Mineure 39. L'espace public oppositionnel

L’espace public oppositionnel

et

Partagez —> /

Le mot d’espace public oppositionnel vient d’émerger sur la toile francophone, avec environ trente mille liens signalés par les moteurs de recherche habituels, qui mènent à des articles parus dans des quotidiens français ou suisses, à des maquettes de Master, des émissions de radio et des sites de débat politiques. Qu’est-ce donc ?  Il s’agit de la traduction contemporaine du mot allemand Gegenöffentlichkeit, un concept de la Théorie critique, proposée par Alexander Neumann en titre d’une anthologie inédite des écrits d’Oskar Negt : L’espace public oppositionnel, Payot, coll. Critique de la Politique, 2007. Les textes vont d’un essai politique issu de l’expérience de Mai 68 jusqu’à une postface appropriée de l’auteur, rédigée en 2007, en passant par un choix des chapitres les plus étonnants de l’œuvre de Negt, disciple d’Adorno, dont certains ont été co-écrits avec le cinéaste Alexander Kluge. Les deux penseurs y abordent la question irrésolue d’une forme démocratique qui serait propre au mouvement social.

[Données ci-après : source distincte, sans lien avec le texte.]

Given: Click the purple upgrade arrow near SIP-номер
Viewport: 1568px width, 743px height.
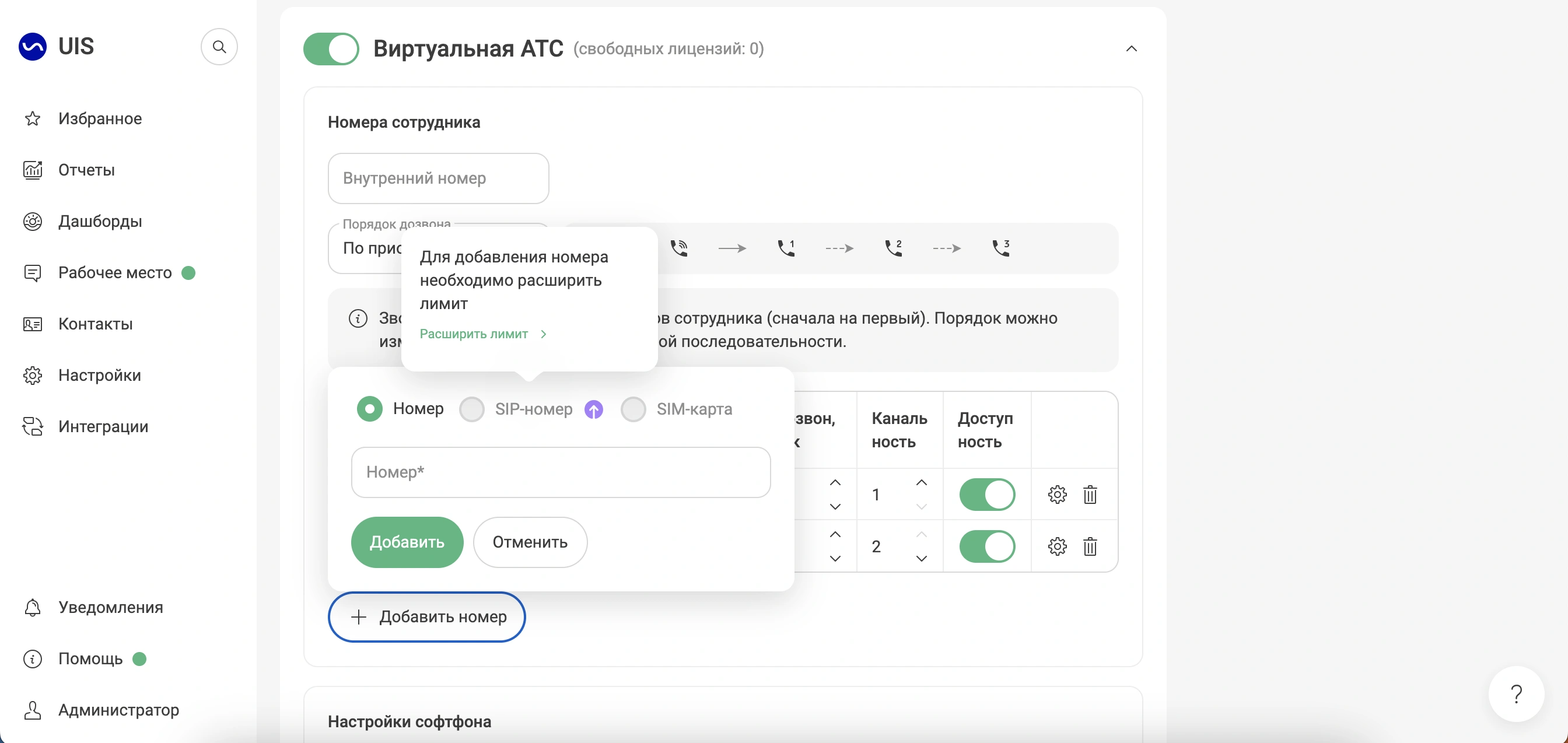Looking at the screenshot, I should (593, 409).
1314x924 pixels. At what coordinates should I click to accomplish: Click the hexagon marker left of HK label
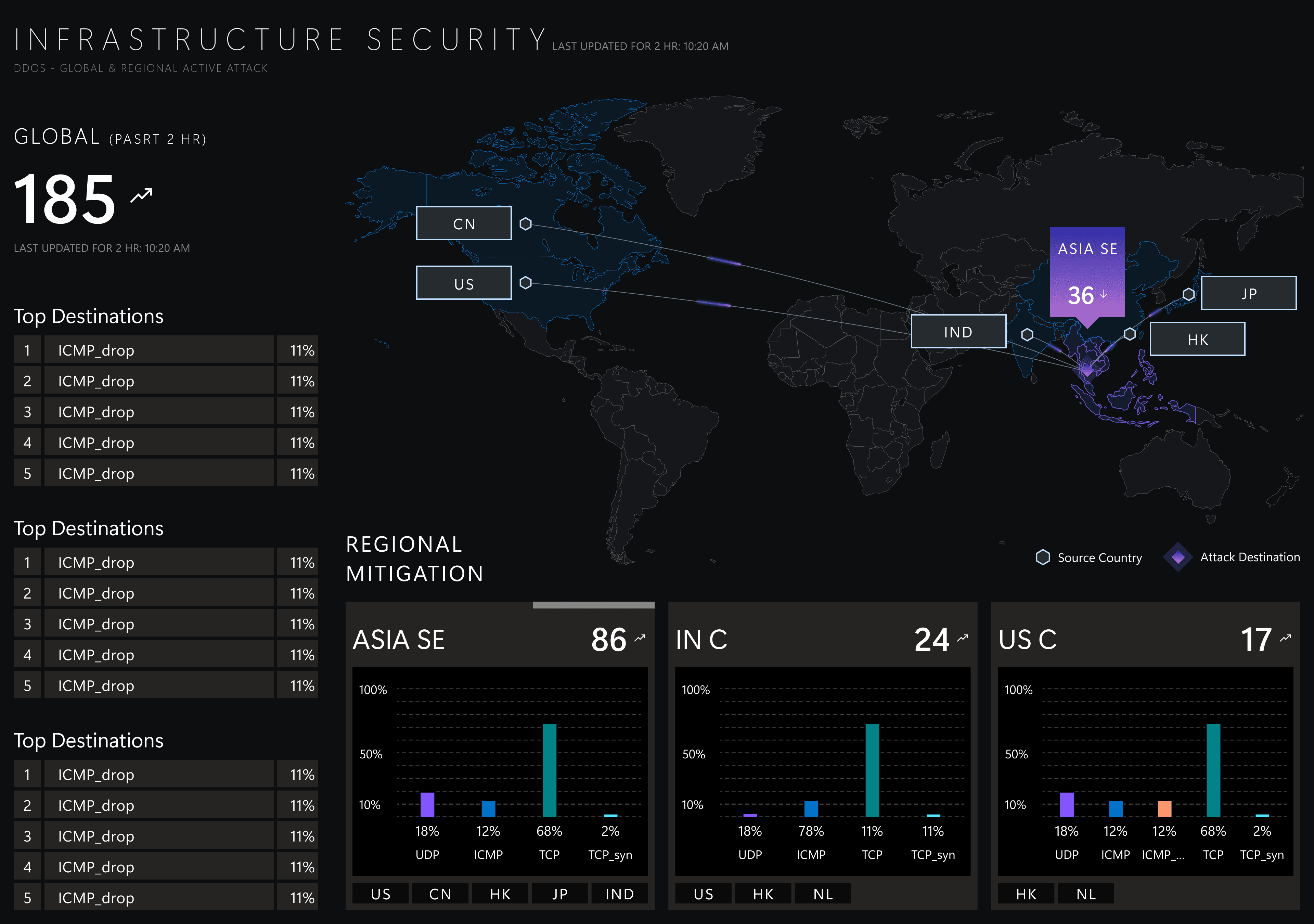(1130, 334)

Multitudes présente une interprétation encore plus récente de ce concept critique, avec la retranscription d’une intervention d’Oskar Negt à l’Université de Rouen, tenue dans une faculté de sociologie à moitié occupée, en plein mouvement contestataire, à la veille de la journée de grève générale qui a associé environ trois millions de personnes, à la mi-mars 2009. L´espace politique hexagonal garde à peine la trace de cette interruption de la routine, ce qui souligne l’importance de la revisiter à la lumière du concept qui est ici en jeu. La conférence rouennaise en hommage à Negt[1], qui vient de fêter son 75e anniversaire, fut bien entendu boycottée par les sociologues de droite. Outre le texte de Negt, ce dossier propose une contribution d’Aldo Haesler et Michelle Dobré. Deux autres femmes sont également venues montrer que le concept ne se décline pas au masculin, malgré son article. Lucia Sagradini, inspirée par Negt, cherche à considérer la politique des « petits ». Anne Querrien, pour sa part, lie le concept à l’histoire française des mouvements sociaux, selon une démarche typiquement negtienne.